▶ _The input_
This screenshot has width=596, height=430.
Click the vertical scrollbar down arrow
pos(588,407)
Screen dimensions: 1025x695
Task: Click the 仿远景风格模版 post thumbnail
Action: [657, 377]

▶ _Problem statement_
A complete, exact copy of the entries is required.

▶ _Exercise response_
This screenshot has width=596, height=430.
Click the vertical scrollbar down arrow
pos(588,407)
Screen dimensions: 1025x695
Task: Click the 仿远景风格模版 post thumbnail
Action: [657, 377]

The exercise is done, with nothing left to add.